Menschliche Bronchialepithelzellen werden auf Membranen an der Luft-Flüssigkeitsgrenze kultiviert, um so die Situation in der Lunge zu simulieren. Mithilfe des P.R.I.T.® ExpoCube® wird gasförmiges Diacetyl über die Oberfläche der Zellen geleitet. Anschließend werden Effekte auf die Zellen mit biochemischen Methoden untersucht. Durch umfangreiche Genexpressionsanalysen können die Forscher erkennen, welche Gene die Zellen an- bzw. ausgeschaltet haben. Aus diesen Daten lässt sich ermitteln, welche Signalwege im Inneren der Zelle aktiviert wurden. Das können zum Beispiel Signalwege sein, die zur Produktion entzündungsfördernder Botenstoffe führen.
Im nächsten Schritt erfolgt die Untersuchung auf dem Niveau der Organe. Dazu nutzen die Forschenden lebende, kultivierte Gewebeschnitte aus menschlichen Lungen, die viele Funktionen des Organs besitzen. Genau wie die Zellkulturen werden auch die Lungenschnitte im P.R.I.T.® ExpoCube® gegenüber Diacetyl exponiert und anschließend analysiert.
Um das Verhalten von inhalierten Stoffen im Körper zu simulieren, stellen die Projektpartner komplexe Modellberechnungen an, die sie als In-silico-Methoden bezeichnen. Diese computergestützten Modellierungen bilden schon weitestgehend ab, wie ein Stoff nach der Inhalation im Organismus absorbiert, verteilt und ausgeschieden wird. »Die In-vitro- und In-silico-Daten ergeben zusammen ein genaueres Bild, wie Stoffe wie Diacetyl die Lungen schädigen«, berichtet Sylvia Escher.
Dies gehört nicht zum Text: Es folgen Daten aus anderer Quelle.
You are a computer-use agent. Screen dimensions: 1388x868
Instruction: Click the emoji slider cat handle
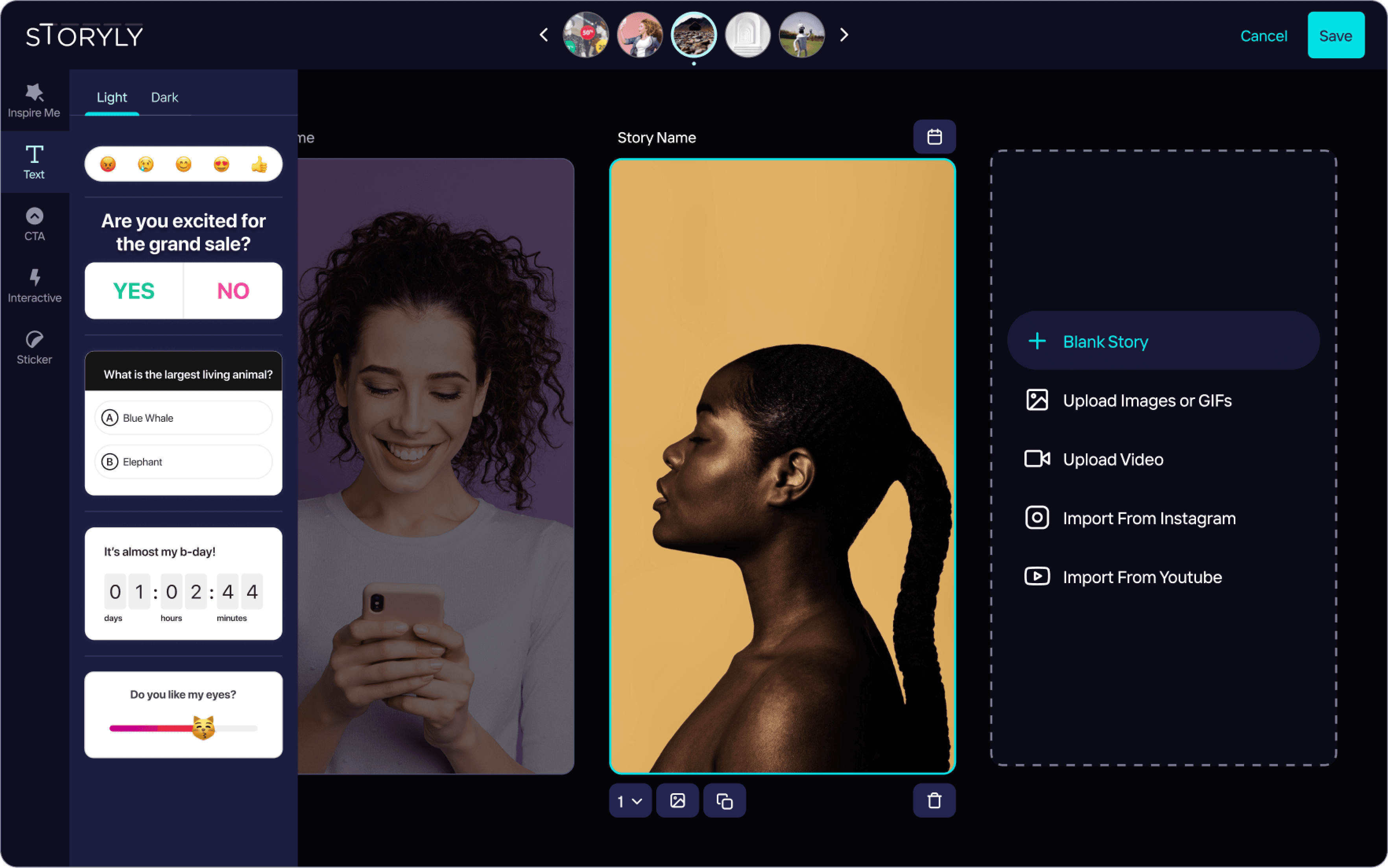pyautogui.click(x=203, y=728)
Daten ähnlicher Substanzen nutzen
Erster Schritt, um alternative Methoden in die Risikobewertung zu integrieren, ist der »Read-Across-Ansatz«. Will man eine neue Chemikalie nach diesem Verfahren zulassen, sucht man nach ähnlichen Substanzen, für die es bereits toxikologische Daten aus Tierversuchen gibt. Im Read-Across werden diese Daten dann auf die neue Chemikalie übertragen. »Dieser Ansatz wird heute bereits angewendet. In der Praxis ist bisher jedoch schwer nachzuweisen, dass zwei Stoffe so ähnlich sind, dass sie auch wirklich dieselbe Toxizität haben«, betont Sylvia Escher. »Daher werden die Read-Across-Ansätze oft nicht von den Zulassungsbehörden akzeptiert.«
Die Projektteams haben in den Fallstudien Gruppen eng verwandter Substanzen unter-sucht und umfassende In-vitro- und In-silico-Daten erhoben. Bei diesen Untersuchungen konnten sie zeigen, dass die alternativen Methoden bestens geeignet sind, die Toxizität strukturell verwandter Stoffe zu bestimmen.
Regulatorische Behörden eingebunden
Bei EU-ToxRisk sind neben Universitäten, Forschungsinstituten und Unternehmen auch regulatorische Behörden beteiligt. Der intensive Austausch mit den Toxikologen der Behörden ist ein wichtiger Faktor für den Erfolg der entwickelten integrierten Teststrate-gien. Denn nur wenn die nationalen und EU-Behörden die neu entwickelten Verfahren zur Toxizitätsprüfung zulassen, können Tierversuche auch wirklich ersetzt werden.